The science behind your urge to squeeze cute babies and animals

December 8, 2018  21:30

Scientists may have found a reason why you can’t stop pinching the cheeks of adorable babies.

Researchers at Yale University describe this phenomenon as “cute aggression.” They studied the brains of 52 participants via electrophysiology and found that people have a strong reaction to pets and humans with more infantile features.

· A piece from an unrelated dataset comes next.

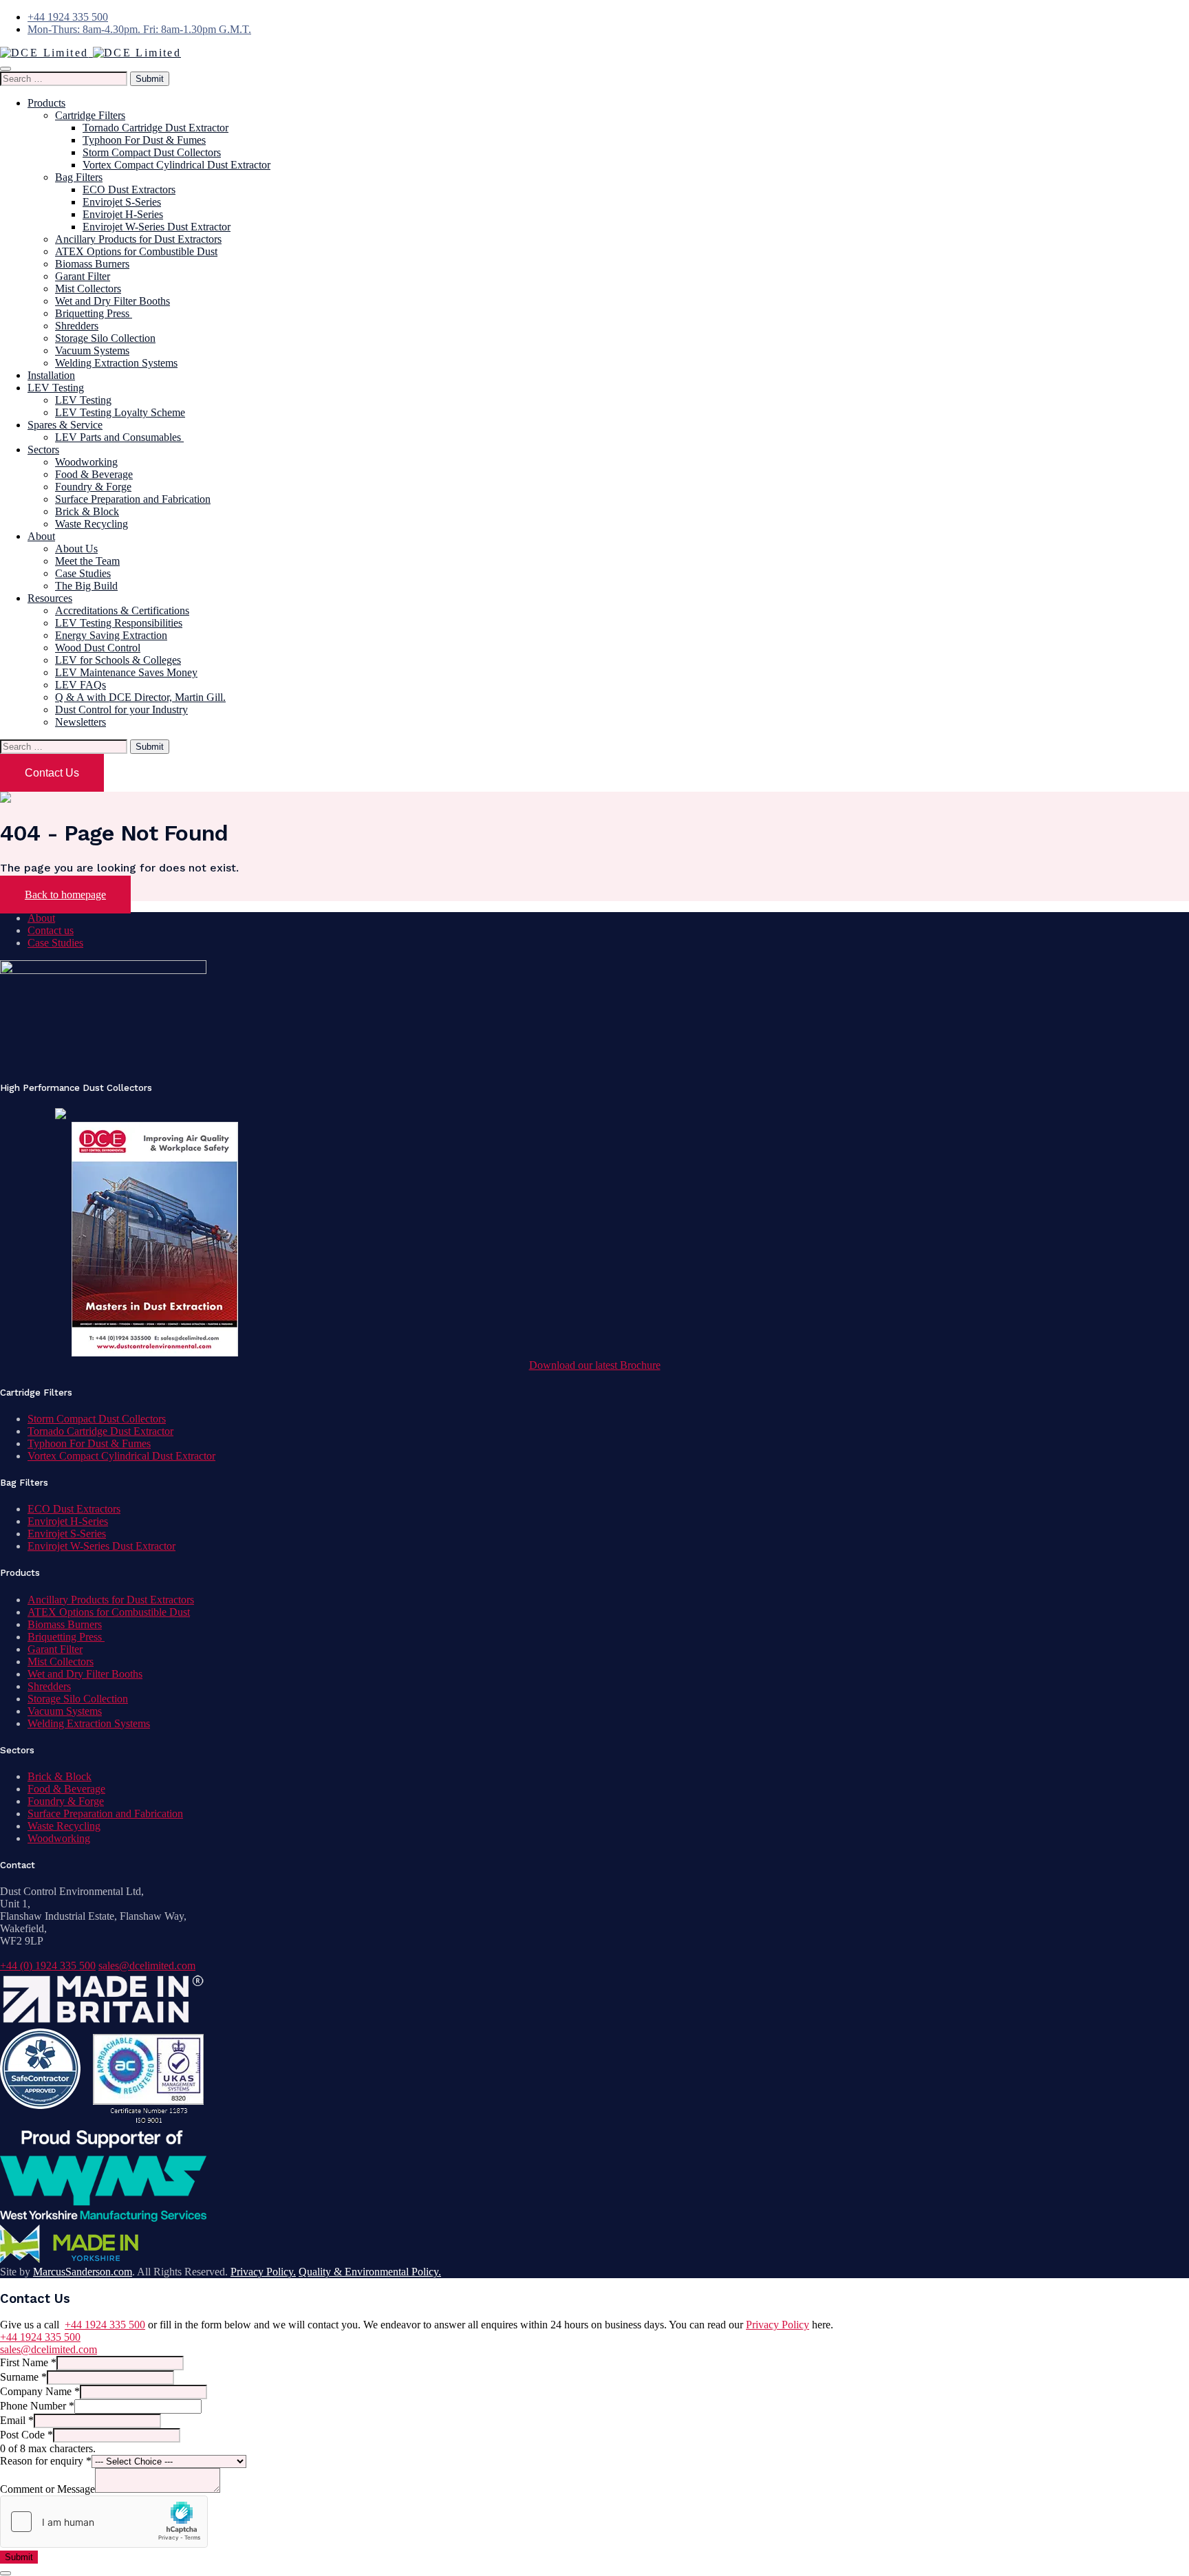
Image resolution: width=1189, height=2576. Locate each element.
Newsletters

“The Yale researchers initially found that people reported feeling cute aggression more in response to baby animals versus adult animals,” Katherine Stavropoulos, a special education professor at the University of California, wrote in a press release. “But even beyond that, people reported feeling cute aggression more in response to picture of human babies that had been digitally enhanced to appear more infantile, and therefore ‘more cute,’ by enlarging features like their eyes, cheeks, and foreheads.”

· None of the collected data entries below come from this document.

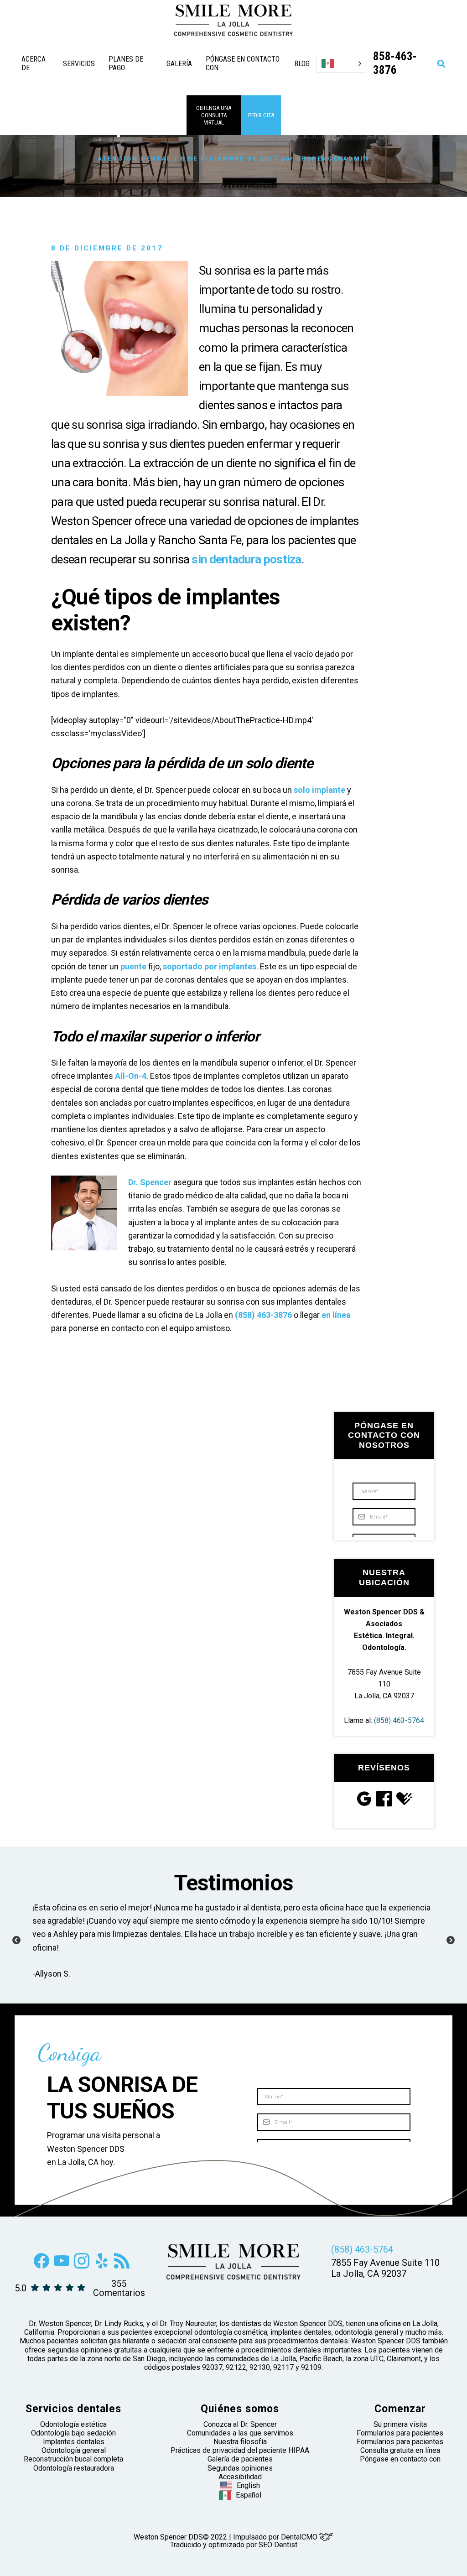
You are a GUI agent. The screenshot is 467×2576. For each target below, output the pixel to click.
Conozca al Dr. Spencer (240, 2424)
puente (133, 966)
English (248, 2485)
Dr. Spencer (149, 1182)
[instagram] (81, 2266)
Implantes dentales (73, 2441)
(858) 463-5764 (399, 1720)
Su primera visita (400, 2424)
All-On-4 (130, 1076)
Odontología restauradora (73, 2468)
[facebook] (41, 2266)
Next (450, 1940)
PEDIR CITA (261, 115)
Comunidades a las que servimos (240, 2433)
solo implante (319, 790)
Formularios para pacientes (400, 2433)
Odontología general (74, 2450)
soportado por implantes (209, 966)
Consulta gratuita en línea (400, 2450)
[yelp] (101, 2266)
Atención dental (134, 158)
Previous (16, 1940)
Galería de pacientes (240, 2459)
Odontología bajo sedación (73, 2433)
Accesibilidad (240, 2476)
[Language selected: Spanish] (341, 64)
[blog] (122, 2266)
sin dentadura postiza (246, 559)
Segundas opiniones (240, 2468)
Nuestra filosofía (240, 2441)
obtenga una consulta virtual (213, 114)
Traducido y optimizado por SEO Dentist (233, 2544)
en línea (336, 1315)
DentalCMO (300, 2537)
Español (248, 2495)
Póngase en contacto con (400, 2459)
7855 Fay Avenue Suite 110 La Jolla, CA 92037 (384, 1684)
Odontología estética (73, 2424)
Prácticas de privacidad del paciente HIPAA (240, 2450)
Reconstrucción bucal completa (73, 2459)
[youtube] (61, 2266)
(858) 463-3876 (263, 1315)
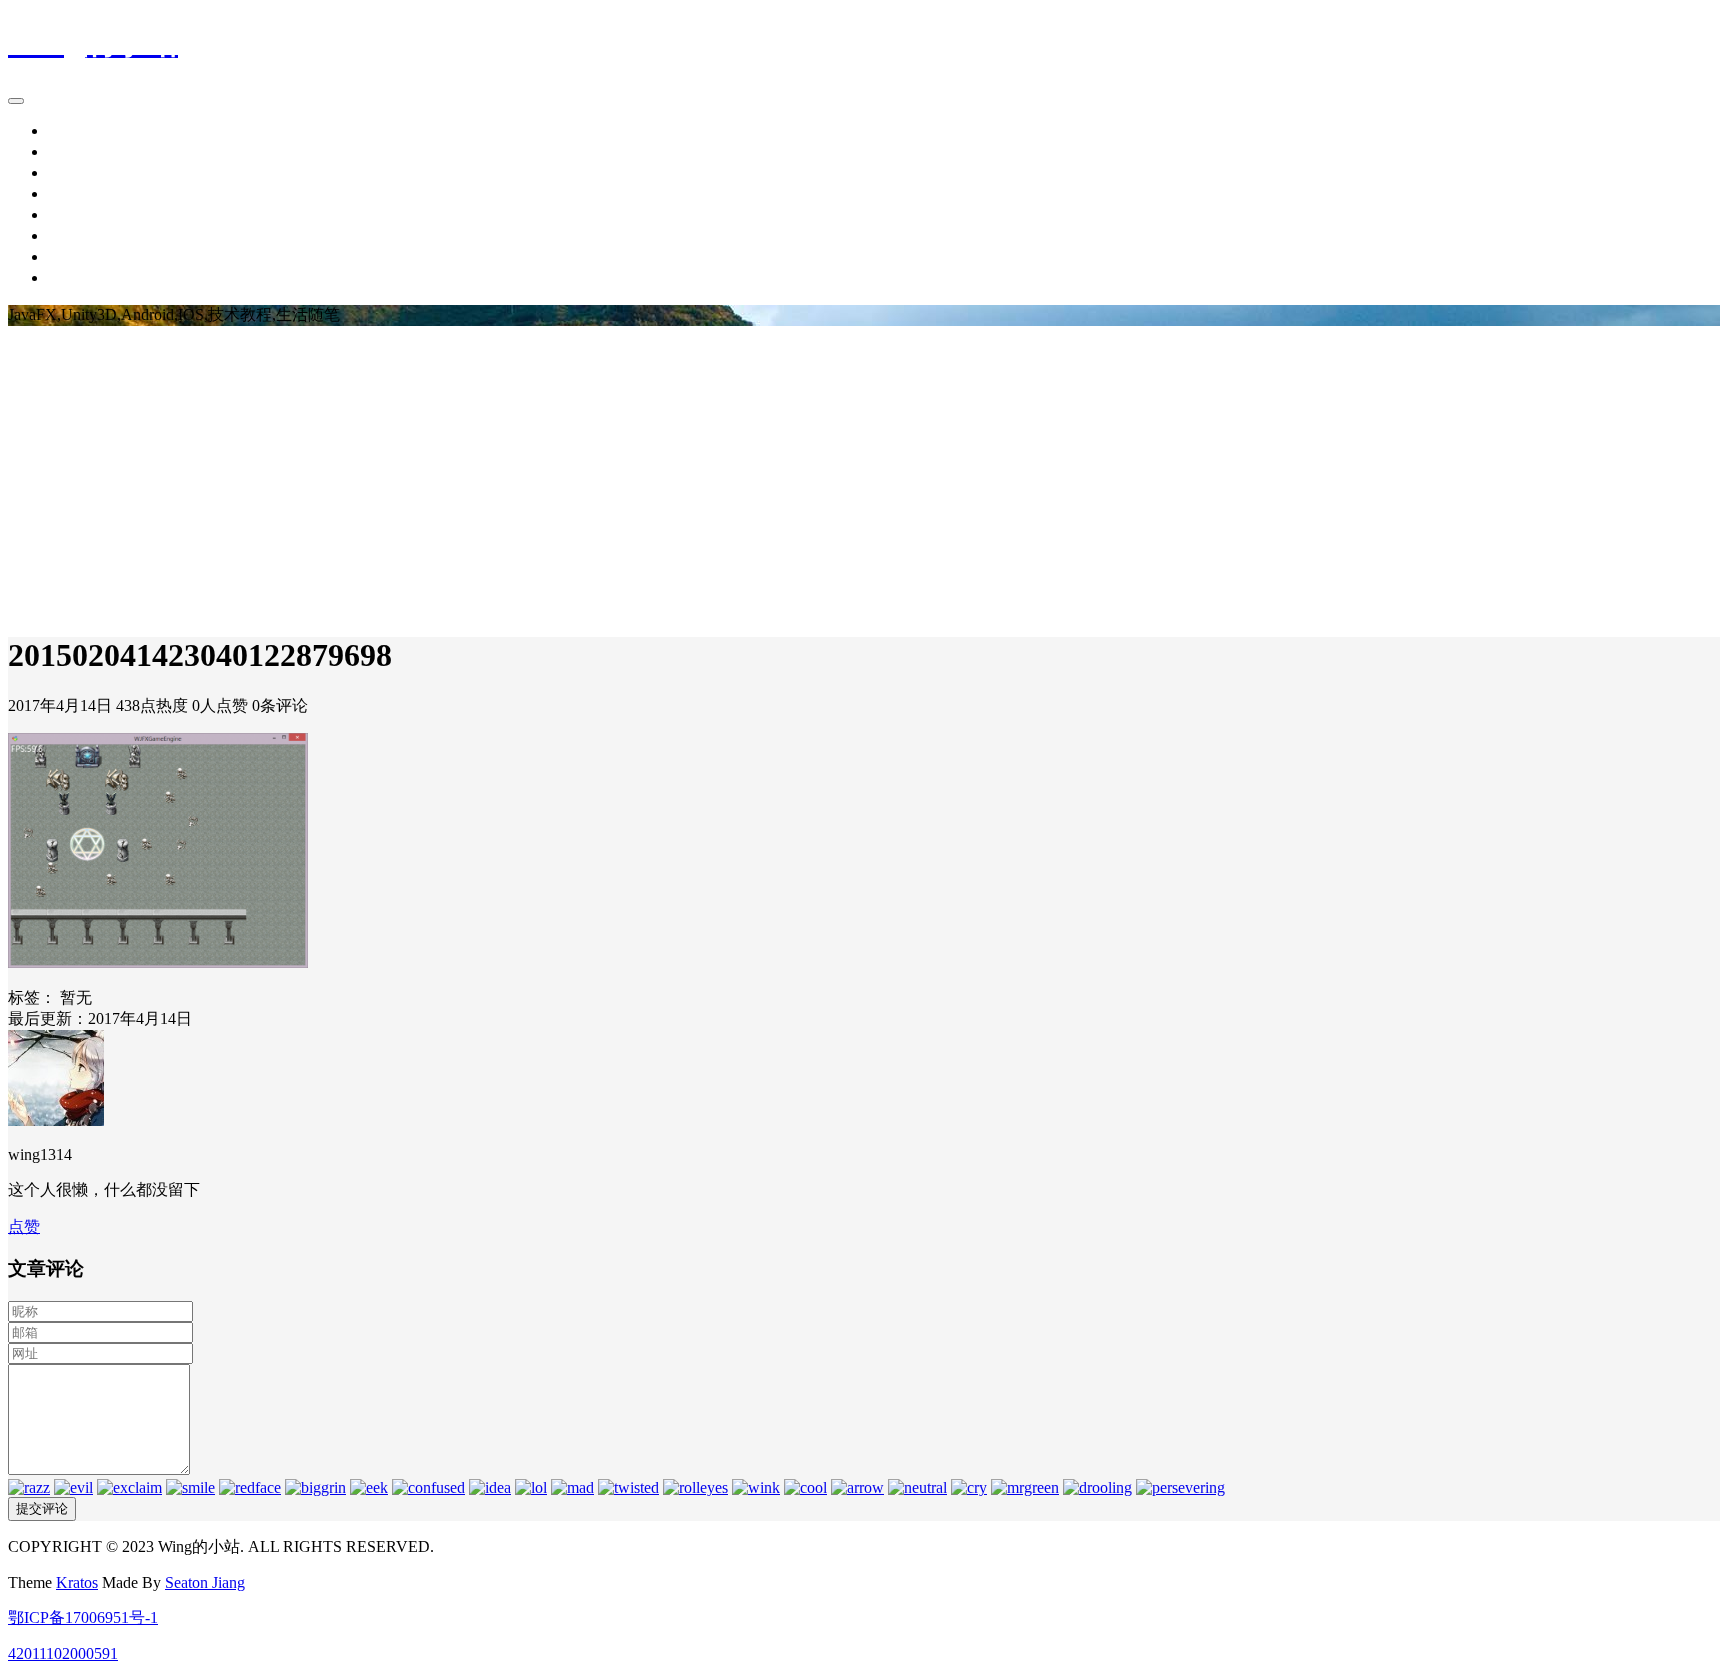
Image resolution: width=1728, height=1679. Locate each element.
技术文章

The study also saw that respondents felt more overwhelmed and wanted to take care of cute baby animals over less cute adult animals.

Stavropoulos argues that our “cute aggression,” the feeling that something is so adorable you can’t take it, serves as an evolutionary function.

“For example, if you find yourself incapacitated by how cute a baby is — so much so that you simply can’t take care of it — that baby is going to starve,” Stavropoulos said. “Cute aggression may serve as a tempering mechanism that allows us to function and actually take care of something we might first perceive as overwhelmingly cute.”